━━━ INFORMATION SHOWN ━━━
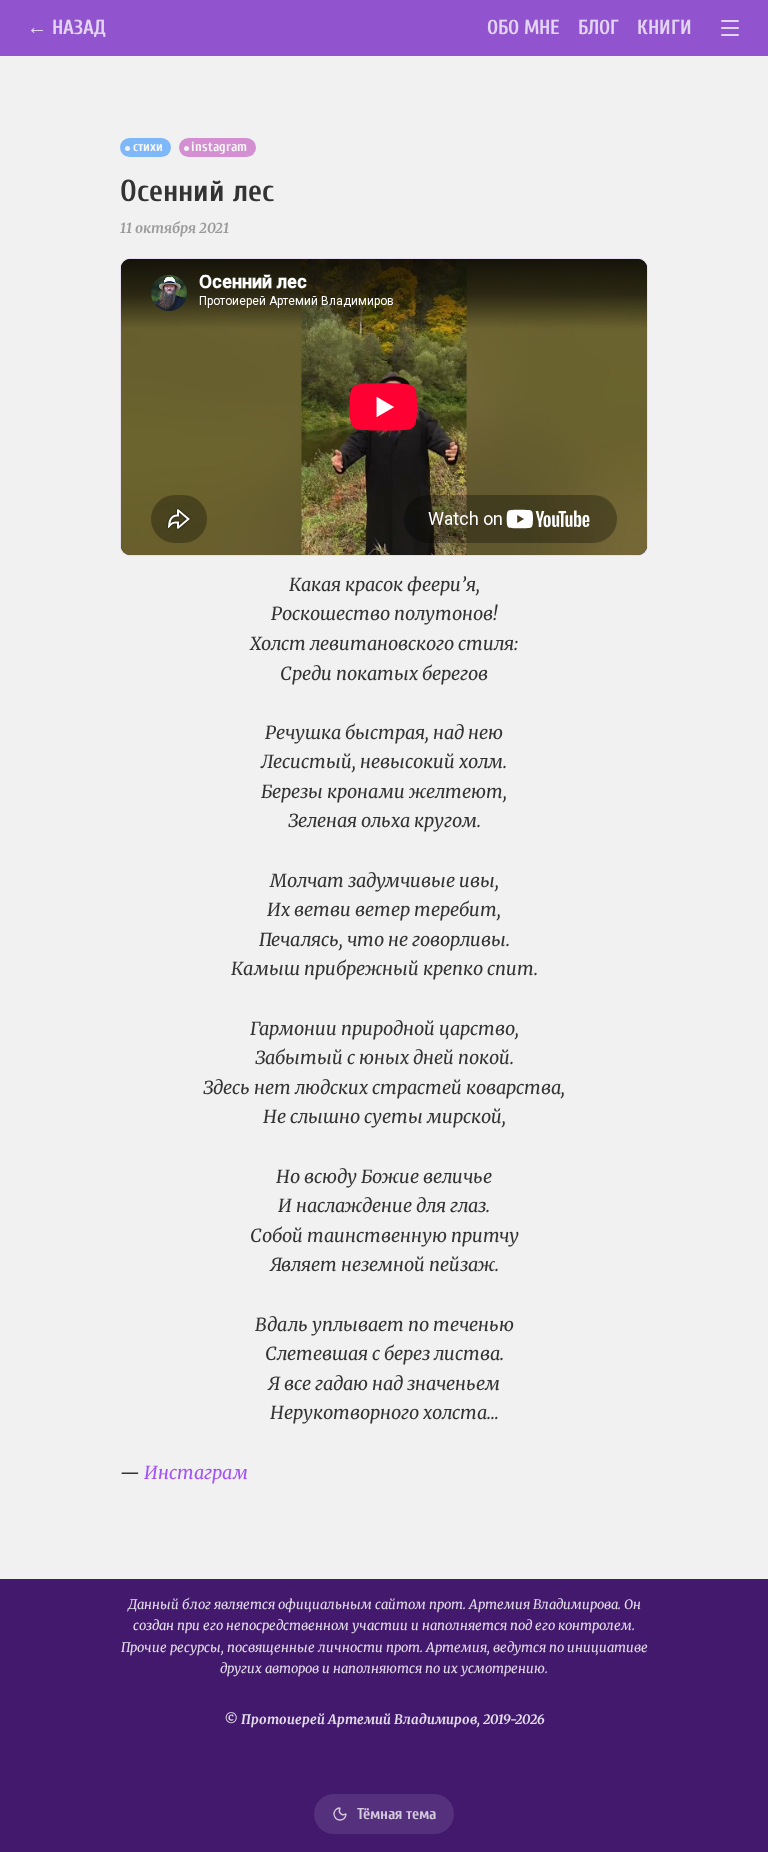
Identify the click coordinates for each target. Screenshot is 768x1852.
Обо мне (523, 27)
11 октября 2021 (174, 228)
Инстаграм (196, 1472)
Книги (664, 27)
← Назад (66, 27)
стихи (148, 147)
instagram (219, 147)
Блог (598, 27)
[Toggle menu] (730, 28)
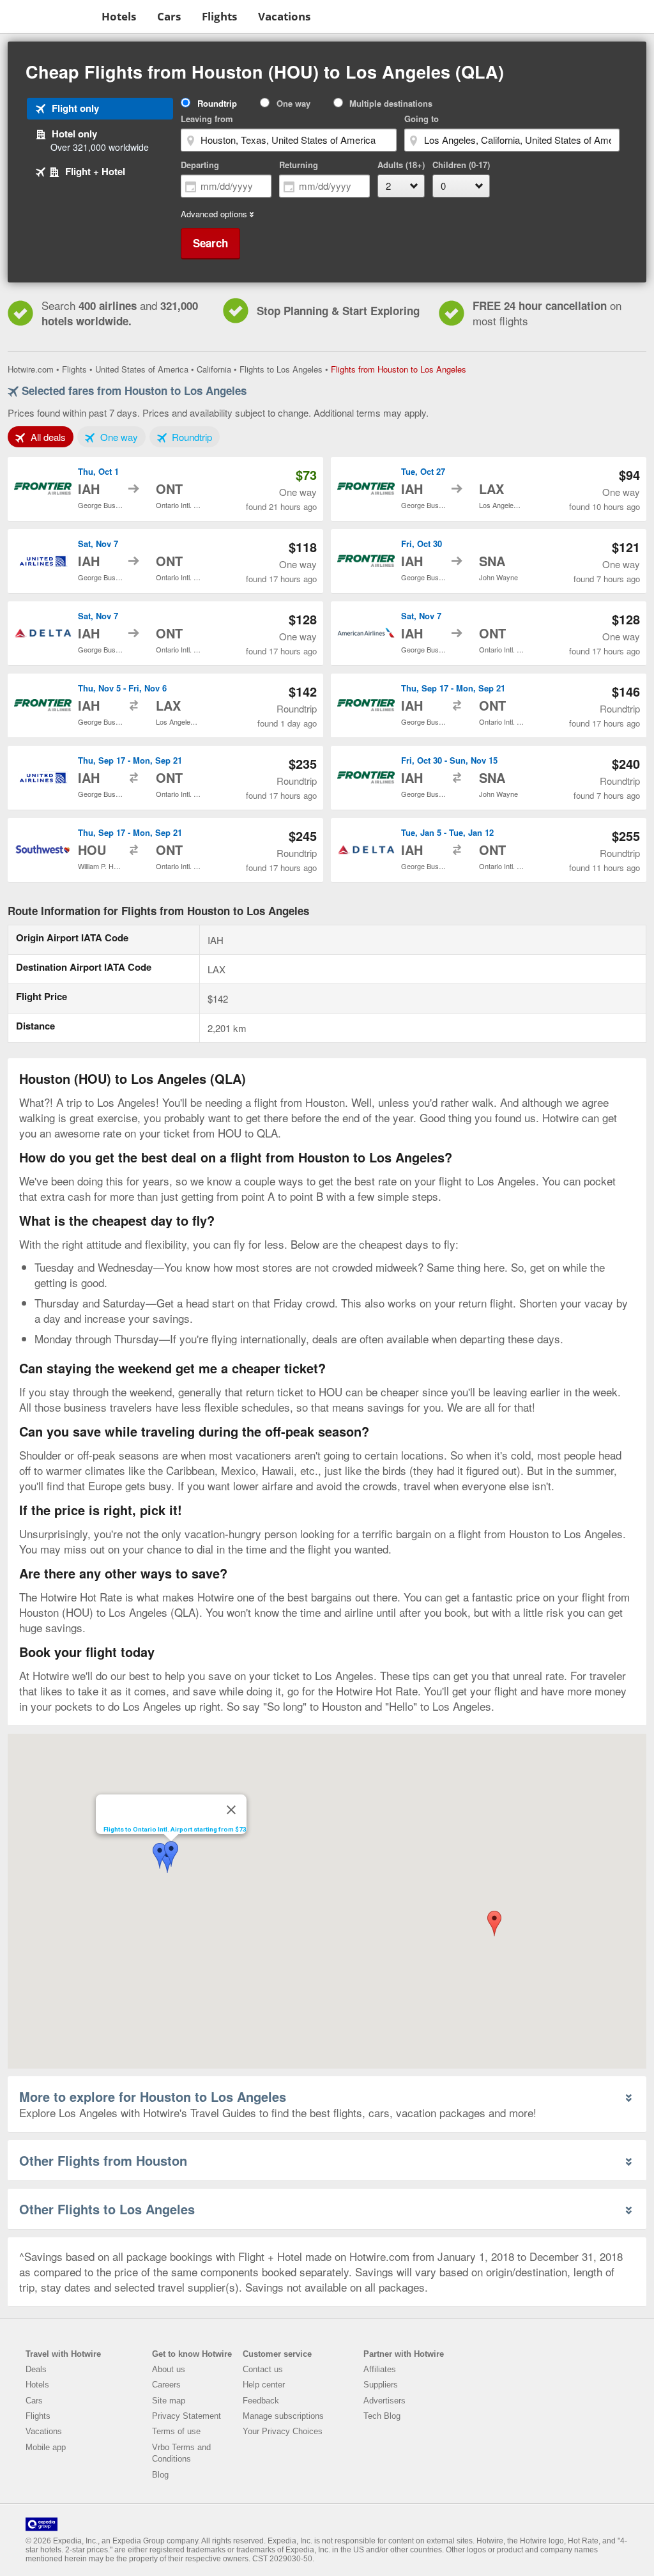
━━━
TASK.
The expected output is an exact copy of the lines from the one with "11 октября 2021 (174, 228)" to the final line of the entries above, pictures excepted; please include both ends.

REPLY TO THE TASK.
11 октября 2021 (174, 228)
Инстаграм (196, 1472)
Книги (664, 27)
← Назад (66, 27)
стихи (148, 147)
instagram (219, 147)
Блог (598, 27)
[Toggle menu] (730, 28)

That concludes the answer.